Since the last Human Rights Day, Human Rights First has worked to mitigate the Trump administration’s varied efforts to undercut human rights in our country and around the world, and worked to set conditions for rights-respecting policies in 2021 and beyond.
We expanded the reach of NGOs, lawyers, and governments working to hold corrupt actors and human rights violators accountable through targeted sanctions. Our efforts helped bring the expansion of “Global Magnitsky”-like sanctions programs to the U.K. and European Union. And we aided in implementing the first-ever sanctions against top Chinese officials responsible for the ethnic cleansing of China’s Uyghur population and other ethnic minorities.
We demonstrated how the administration used the pandemic as a pretext to undercut the U.S. asylum system. We fought the administration’s many onerous policies meant to block asylum seekers from entering the United States, like the ill-named “Migrant Protection Protocols,” and documented the harm that these policies have caused asylum seekers.
We also led a partnership of human rights advocates and public health experts to contest the Trump administration’s co-option of Centers for Disease Control in order to shut the border to asylum seekers under the spurious justification of preventing the spread of COVID-19. We used advocacy and courts from California to New Jersey to win the release of asylum seekers from immigration detention.
Human Rights First and our partner firms represented 2,233 people pro bono, helped 53 clients and family members win asylum, and connected almost a thousand people to social services. In total, our pro bono partners contributed over $60M in free services to our clients since the last Human Rights Day.
We rallied retired flag officers and other military veterans to oppose the administration’s plans to deploy the armed forces into America’s streets following racial justice protests. And during the 2020 presidential election, we initiated Vets Power the Polls, a program that brought almost one thousand veterans back into the service as poll workers in states across America.
Through the National Defense Authorization Act (NDAA), which is being voted on by the Senate today, we worked to ensure that the Department of Defense erases the names of Confederate military figures from America’s military bases.
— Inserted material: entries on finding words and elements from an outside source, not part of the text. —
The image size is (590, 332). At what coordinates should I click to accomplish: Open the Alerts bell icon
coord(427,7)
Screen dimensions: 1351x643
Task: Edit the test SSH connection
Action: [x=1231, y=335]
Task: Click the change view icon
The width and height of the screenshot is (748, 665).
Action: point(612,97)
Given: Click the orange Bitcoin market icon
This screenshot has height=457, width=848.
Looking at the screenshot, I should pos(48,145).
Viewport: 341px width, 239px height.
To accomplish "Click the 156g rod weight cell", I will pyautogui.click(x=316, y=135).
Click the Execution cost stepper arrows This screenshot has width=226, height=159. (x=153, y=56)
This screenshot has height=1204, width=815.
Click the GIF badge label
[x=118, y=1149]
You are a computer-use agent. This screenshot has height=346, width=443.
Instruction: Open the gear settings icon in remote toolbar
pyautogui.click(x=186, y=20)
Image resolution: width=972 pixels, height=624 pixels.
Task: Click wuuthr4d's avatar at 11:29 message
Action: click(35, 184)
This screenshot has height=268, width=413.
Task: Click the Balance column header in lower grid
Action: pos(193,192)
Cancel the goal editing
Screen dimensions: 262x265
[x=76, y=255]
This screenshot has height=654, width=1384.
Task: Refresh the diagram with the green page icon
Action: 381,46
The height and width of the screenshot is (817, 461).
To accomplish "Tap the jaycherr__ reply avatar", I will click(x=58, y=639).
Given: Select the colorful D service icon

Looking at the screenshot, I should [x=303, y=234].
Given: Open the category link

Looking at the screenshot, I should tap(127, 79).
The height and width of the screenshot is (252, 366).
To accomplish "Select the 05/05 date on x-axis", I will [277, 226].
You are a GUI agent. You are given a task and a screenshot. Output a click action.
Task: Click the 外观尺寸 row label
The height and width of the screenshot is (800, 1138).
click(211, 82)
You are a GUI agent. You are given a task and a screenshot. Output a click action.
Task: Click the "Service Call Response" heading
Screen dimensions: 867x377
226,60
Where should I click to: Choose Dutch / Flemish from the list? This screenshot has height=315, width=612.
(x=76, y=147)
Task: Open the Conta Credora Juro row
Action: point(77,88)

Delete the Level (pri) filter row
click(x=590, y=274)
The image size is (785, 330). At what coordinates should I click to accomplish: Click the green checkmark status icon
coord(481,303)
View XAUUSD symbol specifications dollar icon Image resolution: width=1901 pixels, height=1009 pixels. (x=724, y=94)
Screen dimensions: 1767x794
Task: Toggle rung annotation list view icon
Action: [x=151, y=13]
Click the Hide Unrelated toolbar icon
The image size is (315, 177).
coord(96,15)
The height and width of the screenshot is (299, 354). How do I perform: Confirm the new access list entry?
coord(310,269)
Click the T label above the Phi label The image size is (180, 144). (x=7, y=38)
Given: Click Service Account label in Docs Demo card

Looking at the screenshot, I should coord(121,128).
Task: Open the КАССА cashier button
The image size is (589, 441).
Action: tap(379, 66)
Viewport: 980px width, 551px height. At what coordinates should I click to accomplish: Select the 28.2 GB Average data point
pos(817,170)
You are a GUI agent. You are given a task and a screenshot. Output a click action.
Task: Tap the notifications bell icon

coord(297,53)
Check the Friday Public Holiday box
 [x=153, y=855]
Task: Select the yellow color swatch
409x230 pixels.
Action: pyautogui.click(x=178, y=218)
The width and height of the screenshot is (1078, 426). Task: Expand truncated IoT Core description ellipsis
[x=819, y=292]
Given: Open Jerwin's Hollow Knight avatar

We also advocated for the NDAA to include reforms to the Department of Defense’s “1033” program, limiting the transfer of military-grade equipment to law enforcement agencies. As Human Rights First’s Mike Breen and Representative Anthony Brown (D-MD)—both Army veterans—noted in a Baltimore Sun op-ed, these transfers blur the line between our military and law enforcement, and risk undermining public support for both.
And as we look to the future, we developed a series of in-depth policy recommendations for how the Biden-Harris administration can re-center U.S. foreign policy around the protection of human rights. Our series, Walking the Talk: 2021 Blueprints for a Human Rights-Centered U.S. Foreign Policy, provides policymakers with a guide for reasserting a commitment to the universal rights upon which security and prosperity rely.